Naar boven
MENU
MENU

Nieuwsbrief 3

Welkom bij de periodieke nieuwsbrief van Koppelaar & Linssen Advocaten. In een kort tijdsbestek bent u op de hoogte van uw rechten, plichten en (recente) juridische ontwikkelingen. In onze nieuwsbrief worden de rechtsgebieden behandeld waarin wij gespecialiseerd zijn, namelijk: het Arbeidsrecht, Bouwrecht, Contractenrecht, Huurrecht en Personen- en familierecht. Daarnaast besteden wij ook aandacht aan onze succesvolle incassopraktijk.

Algemeen verbintenissenrecht
Het gebruik van algemene voorwaarden; zo standaard is het niet!
Vaak hanteren bedrijven algemene voorwaarden zonder dat men deze heeft bestudeerd.
Begrijpelijk, omdat algemene voorwaarden niet uitnodigend zijn om te lezen.
Toch bevatten algemene voorwaarden bepalingen, die voor uw bedrijfsvoering van cruciaal belang kunnen zijn. Hierbij kan gedacht worden aan een beperking van de aansprakelijkheid, garanties, wijze en tijdstip van levering en de hoogte van buitengerechtelijke incassokosten bij zakelijke afnemers. Dat het opstellen en het regelmatig controleren van algemene voorwaarden de nodige aandacht verdient, blijkt uit een recente uitspraak van de rechtbank Amsterdam op 11 maart 2015 (ECLI:NL:RBAMS:2015:1195).

In deze zaak was het volgende, kort samengevat, aan de hand.
Tempo-Team huurde een bedrijfsruimte voor een termijn van vijf jaar.

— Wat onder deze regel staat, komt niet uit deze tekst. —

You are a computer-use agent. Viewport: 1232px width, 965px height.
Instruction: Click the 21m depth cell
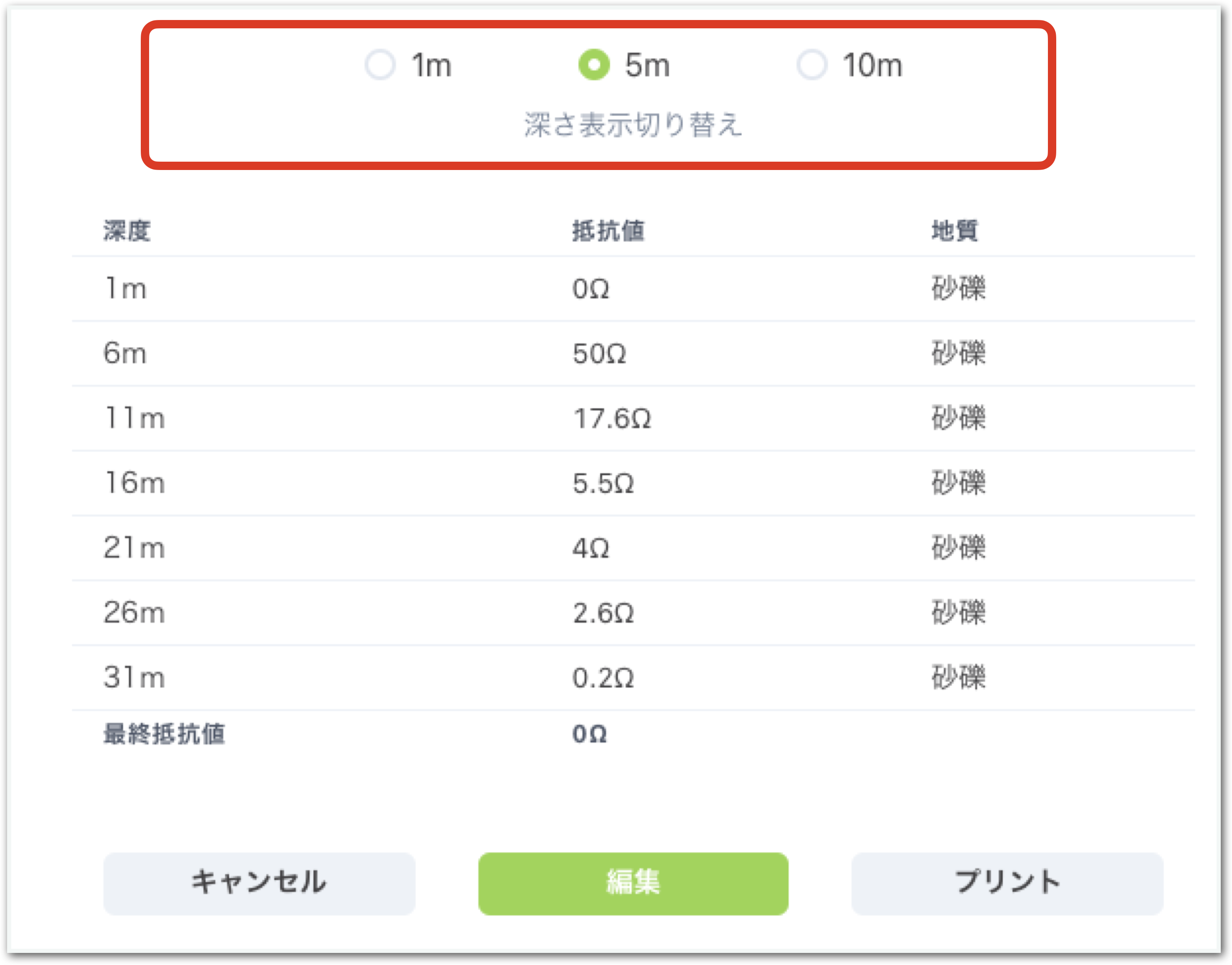pyautogui.click(x=135, y=548)
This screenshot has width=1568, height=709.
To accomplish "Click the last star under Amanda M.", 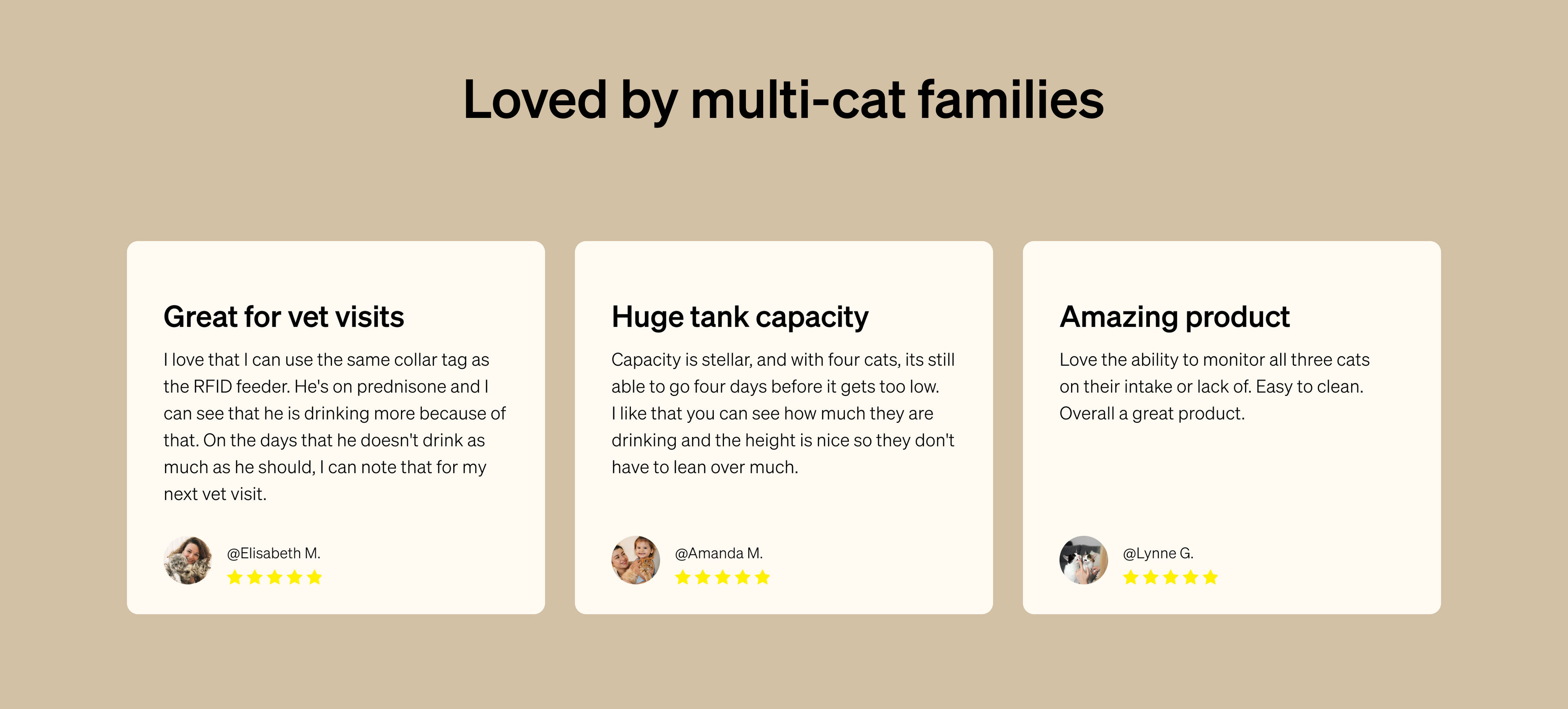I will (762, 578).
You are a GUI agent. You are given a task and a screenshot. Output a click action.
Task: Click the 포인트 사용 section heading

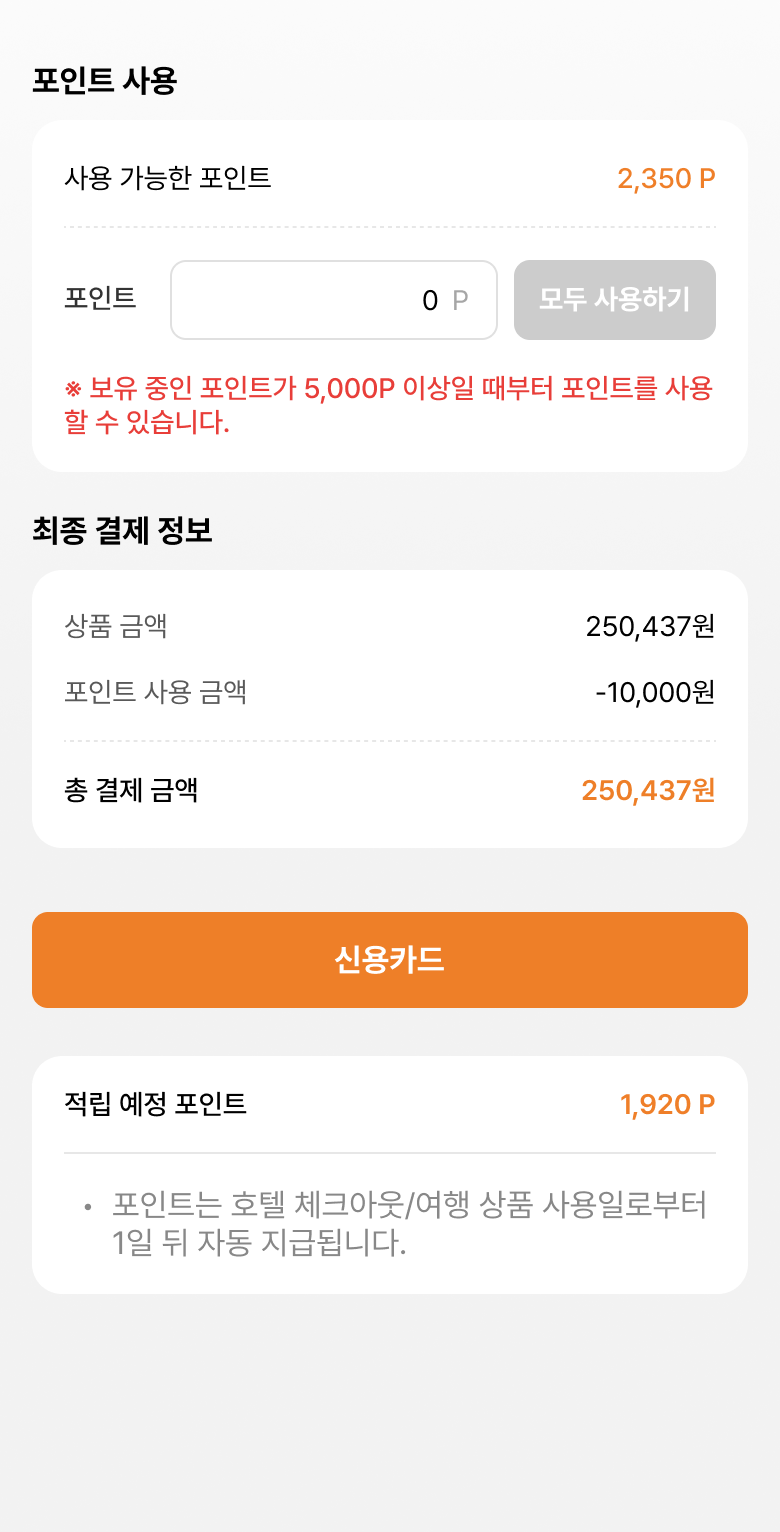pos(104,81)
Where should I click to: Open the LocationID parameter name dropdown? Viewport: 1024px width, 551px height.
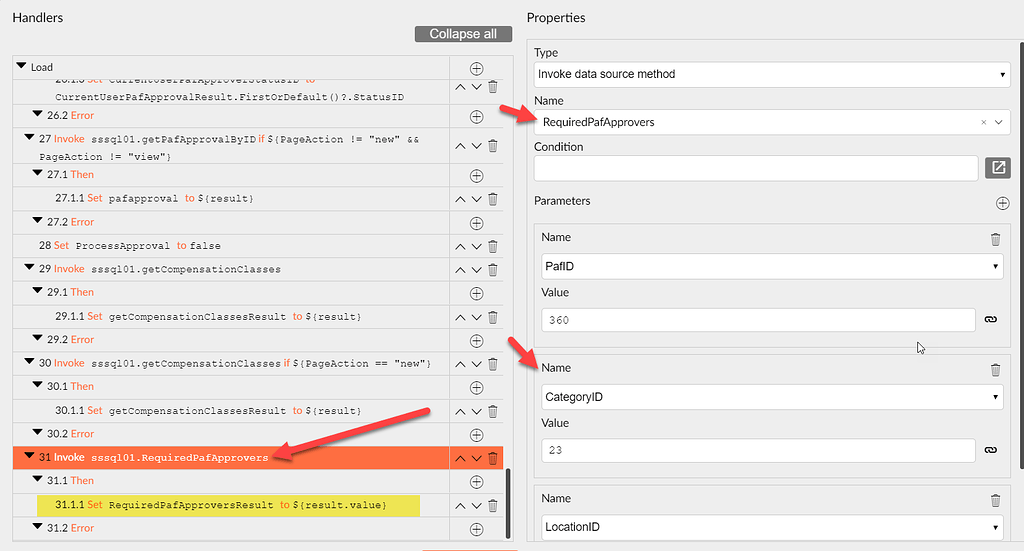click(772, 527)
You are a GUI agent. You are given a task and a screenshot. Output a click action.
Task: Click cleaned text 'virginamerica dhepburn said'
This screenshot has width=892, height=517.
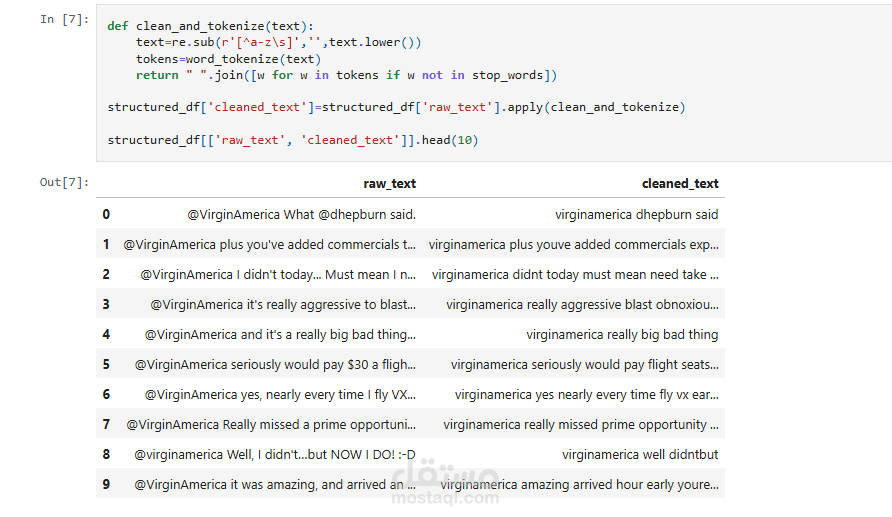[x=636, y=214]
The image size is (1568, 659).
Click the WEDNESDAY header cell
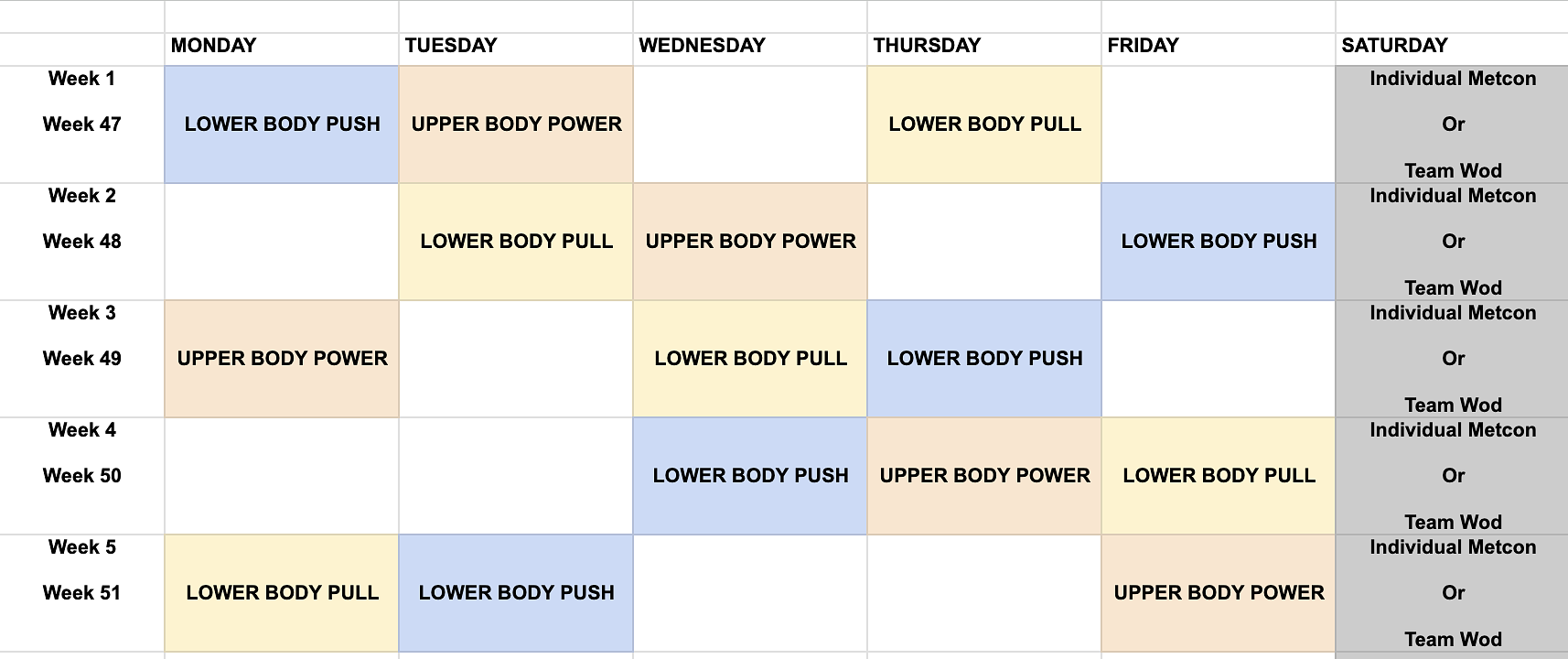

In de huurovereenkomst was een bepaling opgenomen, inhoudende dat een overeenkomst met een opzegtermijn van één jaar kon worden opgezegd, welke opzegging bij deurwaardersexploot of aangetekende brief aan de verhuurder kenbaar moest worden gemaakt. Bij niet-tijdige opzegging zou het contract van rechtswege voor een termijn van vijf jaar worden verlengd.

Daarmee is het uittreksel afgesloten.